Tuesday, January 29, 2013

Are You Free?

As I was driving home from an appointment this morning, I passed an orange sign that said, "Inmates Working Ahead."  I often pass them along this particular stretch of road and I usually don't think much about it, but today was different.  Maybe it's because traffic was moving slower than usual, so I had a chance to pay more attention to the scene.  There were about twelve inmates all wearing their orange jumpsuits with a reflective vest over top.  There were three cop cars and about 5 or 6 police officers milling around, also with reflective vests on.  What caught my attention was a certain inmate walking down the median with a trash bag in his hand.  There was a police officer following him very closely with his hand positioned over his weapon.  I didn't have time to keep looking as traffic sped up, but something about that scene tugged at my heart.

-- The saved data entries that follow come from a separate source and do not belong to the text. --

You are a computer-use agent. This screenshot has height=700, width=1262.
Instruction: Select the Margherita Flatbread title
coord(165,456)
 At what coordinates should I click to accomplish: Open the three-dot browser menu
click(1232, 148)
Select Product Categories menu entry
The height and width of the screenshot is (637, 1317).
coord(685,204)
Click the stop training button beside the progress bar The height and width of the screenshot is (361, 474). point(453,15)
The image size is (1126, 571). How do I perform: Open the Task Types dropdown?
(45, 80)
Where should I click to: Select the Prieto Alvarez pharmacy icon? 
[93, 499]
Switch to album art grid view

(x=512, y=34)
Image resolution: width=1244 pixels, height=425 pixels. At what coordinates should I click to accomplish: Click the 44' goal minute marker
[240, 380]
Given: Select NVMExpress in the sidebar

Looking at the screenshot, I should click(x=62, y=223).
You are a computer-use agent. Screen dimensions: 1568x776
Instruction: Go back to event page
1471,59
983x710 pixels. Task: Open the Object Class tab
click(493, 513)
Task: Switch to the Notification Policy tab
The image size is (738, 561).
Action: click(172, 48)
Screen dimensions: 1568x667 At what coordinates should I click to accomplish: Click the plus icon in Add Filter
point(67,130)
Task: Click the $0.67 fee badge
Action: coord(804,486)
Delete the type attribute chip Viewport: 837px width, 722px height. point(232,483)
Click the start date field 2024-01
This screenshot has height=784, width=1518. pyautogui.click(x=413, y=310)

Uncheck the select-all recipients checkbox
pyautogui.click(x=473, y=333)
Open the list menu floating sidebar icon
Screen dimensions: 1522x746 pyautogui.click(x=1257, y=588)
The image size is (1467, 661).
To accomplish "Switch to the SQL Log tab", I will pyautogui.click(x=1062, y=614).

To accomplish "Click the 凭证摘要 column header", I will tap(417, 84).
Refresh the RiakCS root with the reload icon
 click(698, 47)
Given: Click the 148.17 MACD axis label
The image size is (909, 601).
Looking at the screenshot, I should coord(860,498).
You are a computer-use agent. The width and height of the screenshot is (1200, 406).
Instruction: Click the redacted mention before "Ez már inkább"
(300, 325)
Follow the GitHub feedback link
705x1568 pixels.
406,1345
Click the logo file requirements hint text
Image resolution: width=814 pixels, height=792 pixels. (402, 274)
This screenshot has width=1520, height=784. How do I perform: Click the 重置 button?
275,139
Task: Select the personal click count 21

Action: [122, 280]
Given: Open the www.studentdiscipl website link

Here I was looking out at the blue sky, my music blaring, feeling so thankful for such a warm and beautiful day.  I was thankful about the fact that I was having a day with less pain.  I was thankful that I was able to do a little shopping after my appointment that I've been needing to do for several weeks now.  I was just thankful.  When I saw the inmates working on the side of the road, I began to feel sad for them.  I was thinking to myself how nice it must be for them to be outside in the sunshine, but my next thought was of how they were going to have to go right back to prison as soon as they were done with their work.  All of a sudden, I had much more to be thankful for.  Most of all, freedom.

I started to let my mind wander.  I thought about how many people there are who are walking around technically "free", but on the inside they are in prison.  On the inside, they feel like there is someone or something following them around waiting to react if they make a sudden or wrong move...someone waiting to take them back to their prison cell.  That used to be me.

I was married when I was 21 years old to a person that I thought loved me and would protect me.  All of my dreams and hopes of what a loving marriage would be like were dashed on the rocks of my actual reality.  I felt like I was in a prison.  I felt controlled.  The worst part was, during that time, I had also walked away from my true source of freedom, Jesus.  I still went to church.  I still looked the part of the sweet pastor's daughter.  I looked fine on the outside, but I was in prison on the inside.  I had made a huge mistake just a few months before that time in my life and I felt so far away from God that I thought I would never be close to him again.  I thought he was angry with me for a long time.  I know now that wasn't the case, but it's taken me a lot of years to forgive myself and accept the true, unconditional love of Jesus.

I wonder how many people in my own world are walking around like this, with invisible chains, like I was.  If that is you, I am praying for you.  I am praying that you will run into the open arms of Jesus and accept his love and forgiveness.  If you are in an abusive or controlling relationship, then I am praying for a way out for you.  I don't know who you are, but I am going to be praying for you.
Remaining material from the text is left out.